St Helena Herald: Father Dale’s MBE – Airport construction work starts – National Trust seeks heritage protection law – Cameras trap wirebird predators – Sustainable Development Plan released – ‘Come home’ call to Saints overseas
Father Dale Bowers, Archdeacon of St Helena, is awarded the MBE in the New Year Honours List, in recognition of ‘unstinting contribution to life on the island. An announcement by Governor Mark Capes – interestingly, dated 23 December – says Father Dale ‘spends a lot of his time visiting the elderly in the community and actively supports youth and civil society organisations such as New Horizons and the Scouts.’ Father Dale has said the award reflects the work of many people.
The first airport construction workers arrived on the island on 4 January. They include a drilling team and a geologist, who start work on soil and rock investigations in Dry Gut, beneath the site of the runway. Ian Ferguson, Basil Read’s architect, is touring the island, looking at existing architecture to guide design of the airport terminal. A team is also on the island, to ensure all Basil Read staff understand environmental issues through the construction work.
A Sustainable Development Plan, setting out what St Helena must do to prepare for the opening of its airport in 2015, is available for comment, says the Herald. Neither of the island newspapers give details of the plan, which is available on the St Helena Government website. The plan describes the scale of challenge required to establish a viable economy with a vibrant private sector. It says improvements to health and education on the island rely on the transformation of the economy. Persuading dynamic St Helenians to return home is vital.
Ten thousand Saints could be living overseas, according the Matthew Joshua, the new Business Opportunities Promoter at the St Helena Development Agency.

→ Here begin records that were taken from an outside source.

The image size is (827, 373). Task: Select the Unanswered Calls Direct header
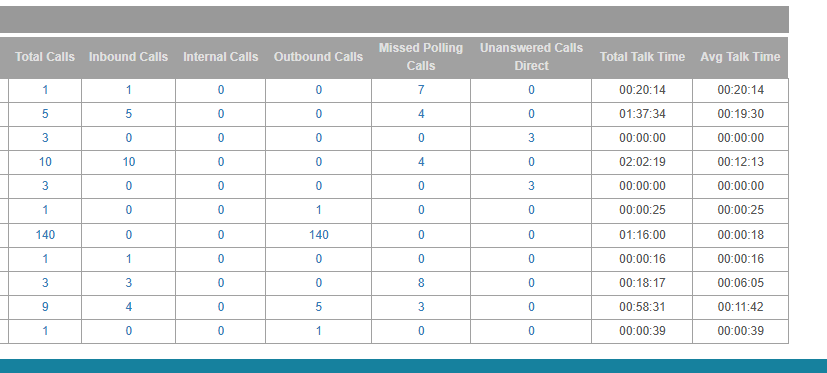click(x=531, y=57)
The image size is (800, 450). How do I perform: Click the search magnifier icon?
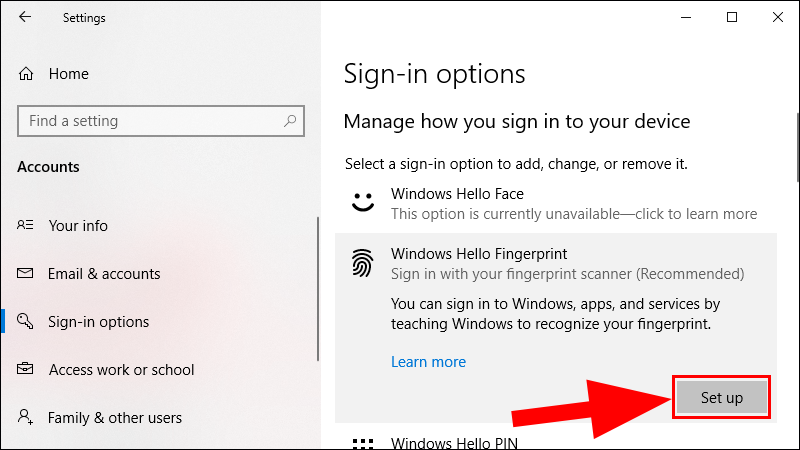point(291,121)
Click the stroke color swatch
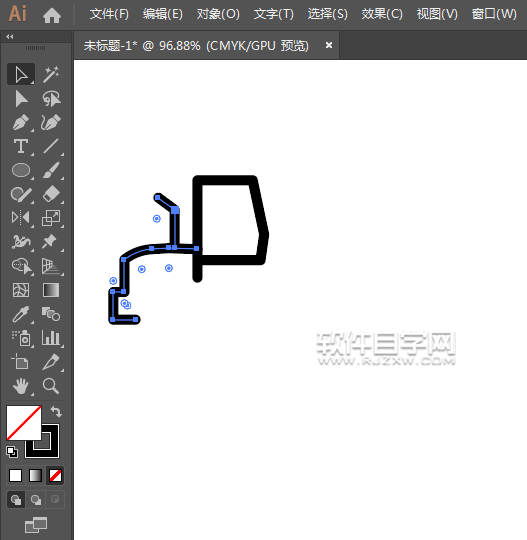 click(x=42, y=441)
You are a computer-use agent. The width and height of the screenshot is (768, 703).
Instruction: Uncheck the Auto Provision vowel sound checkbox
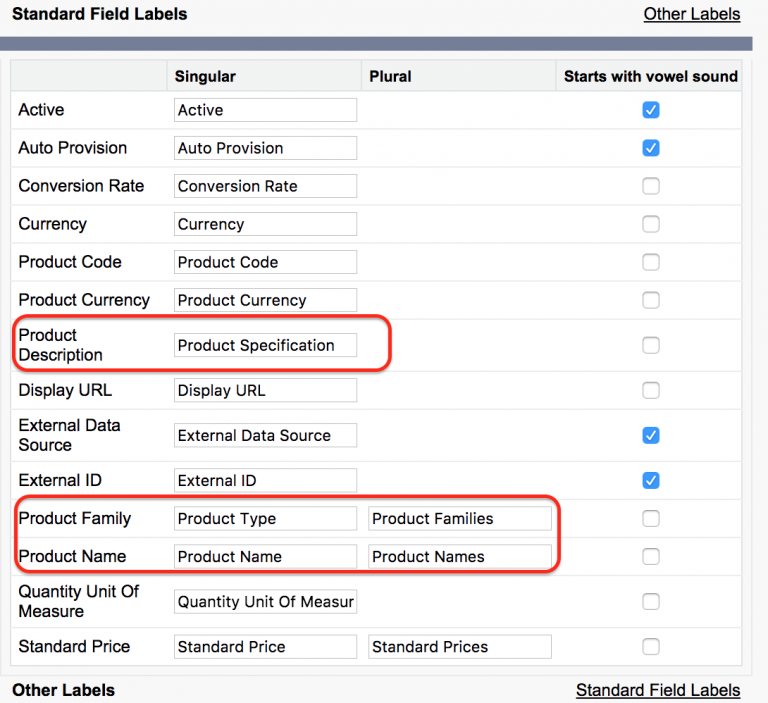coord(650,148)
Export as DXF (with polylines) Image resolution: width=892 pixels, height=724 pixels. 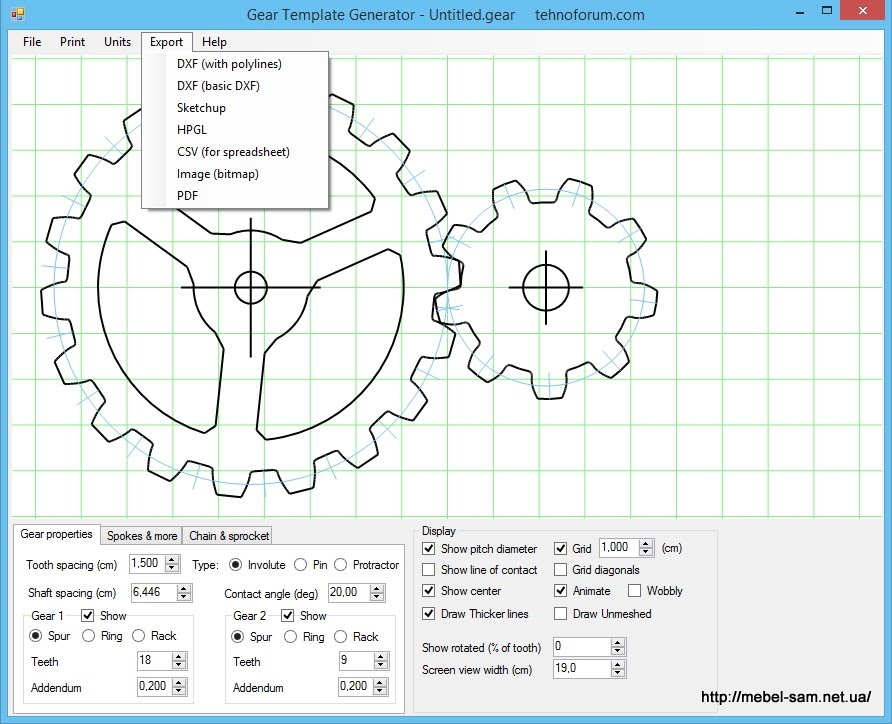(x=229, y=64)
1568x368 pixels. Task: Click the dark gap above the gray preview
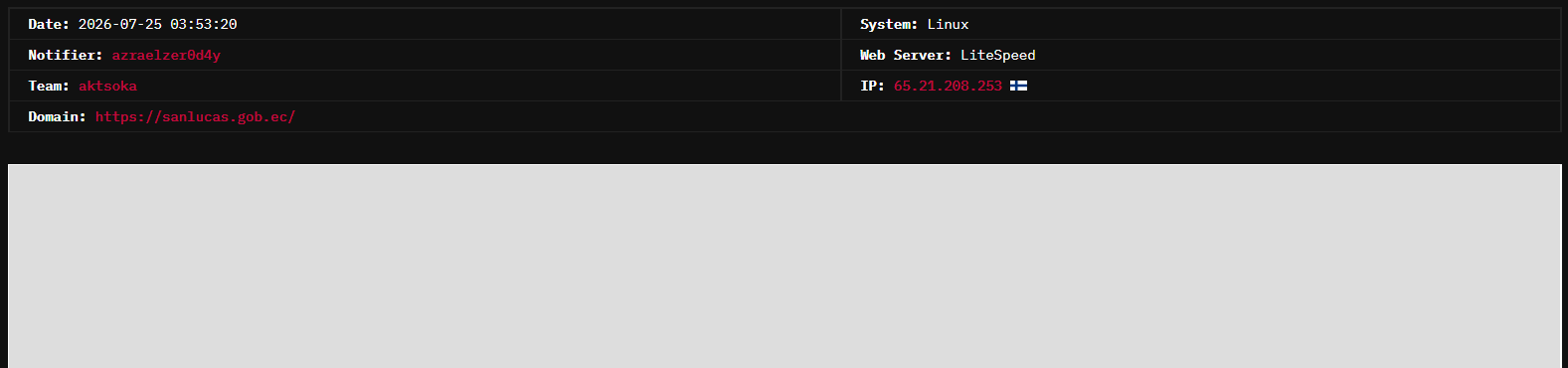tap(784, 148)
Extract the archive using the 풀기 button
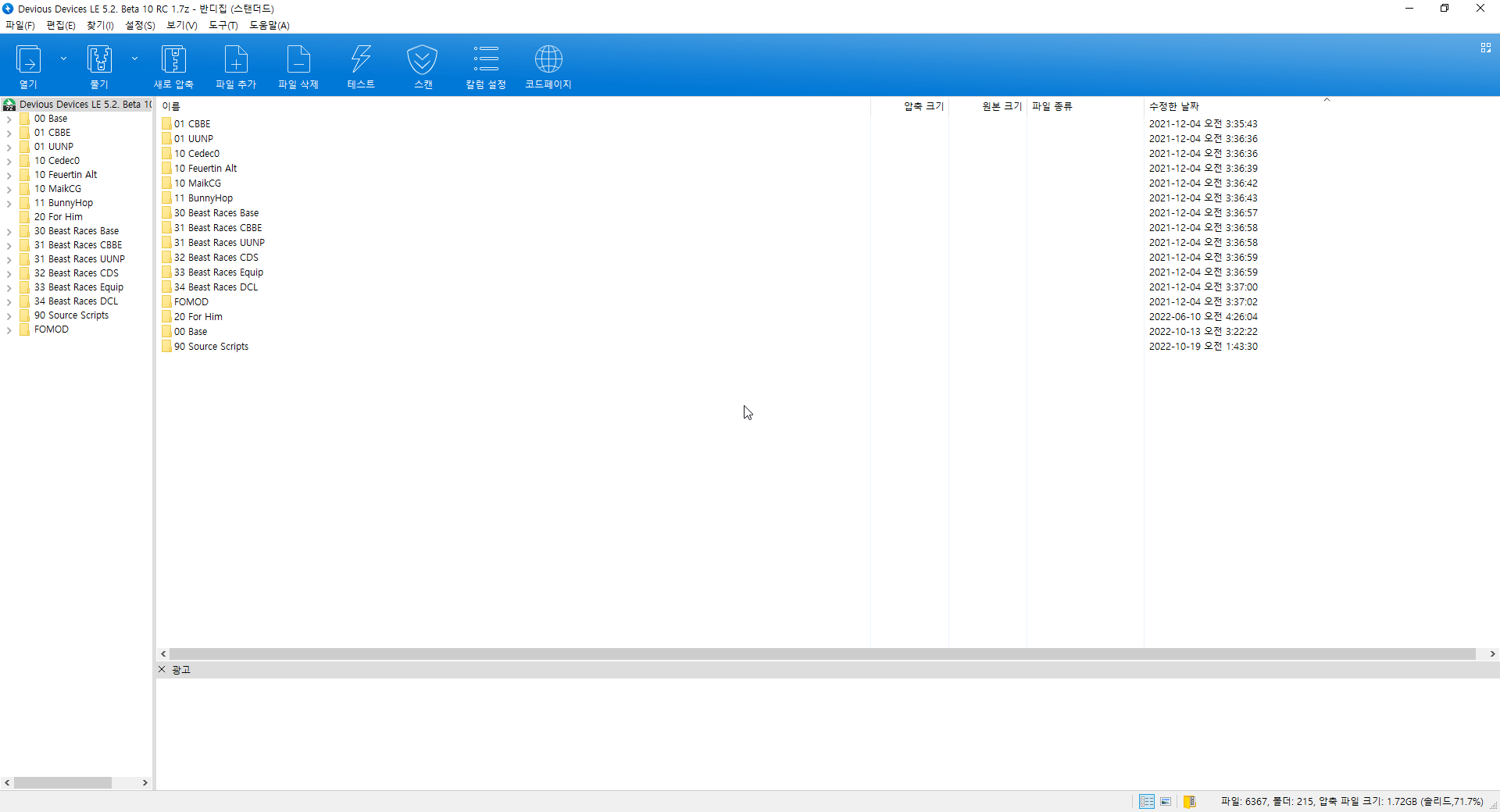 (x=98, y=66)
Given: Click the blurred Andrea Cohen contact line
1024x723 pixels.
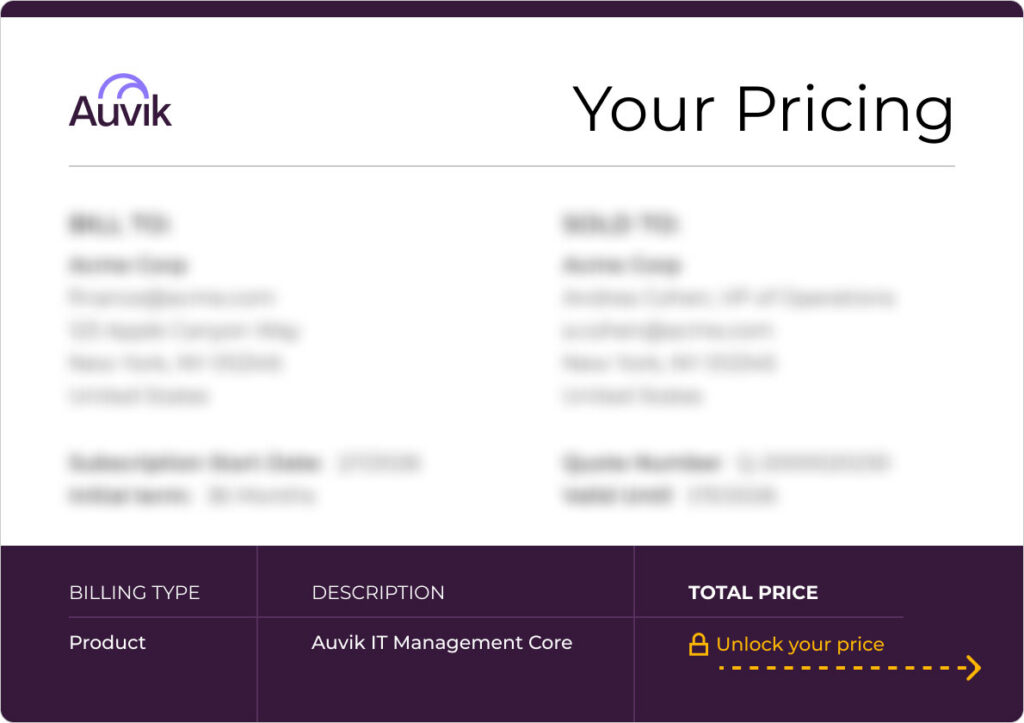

He tells the Herald the airport construction will create opportunities that might attract some of them back to the island. ‘Additionally, there will be increased demand for other skills and services, for example, in catering, accommodation, transport and leisure. To grow St Helena’s economy in a sustainable way we need as many appropriately-skilled Saints as possible to become part of the workforce.’ SHDA is conducting a survey to guage the range of skills held by Saints off-island.
St Helena National Trust says it wants a new law to protect the island’s heritage and help people manage historic properties in their care. The Trust newsletter – written by acting director Rebecca Cairns-Wicks – says the idea has won support from the council committees in charge of planning and leisure.
A new charity is being set up in the UK to help the Trust access more funding. Jamie Roberts, who ended a two-year stint as Trust director in August, has been working on the project as a strategic advisor.
Ben Jeffs, the archaeologist, was also on the island for four months until September to map the island’s heritage, to create a Historic Environment Record.
Rebecca also reports on success in raising funds to conserve the critically endangered Spiky Yellow Woodlouse and She Cabbage Tree.
A new director for the Trust has been appointed, due to arrive in April – details to come.
Wirebird project: Thirty two camera ‘traps’ have been set up to detect predators at three of the most important wirebird breeding areas – Deadwood Plain, Man and Horse and Prosperous Bay, writes Sheila Hillman in the Herald. Broad Bottom will be left with out predactor control, to help guage the effectiveness of the traps. Inked cards, baited with peanut butter, are being used along with wax blocks flavoured with chocolate and fish oil, to help analyse movements of rodent at 220 tracking tunnels. Cats caught in wirebird areas will be returned to their owners; feral cats will be humanely put down.
Jamestown in Bloom: Prizes totalling £900 are offered for the best floral displays in the street frontage in Jamestown, as part of celebrations for the Queen’s diamond jubilee.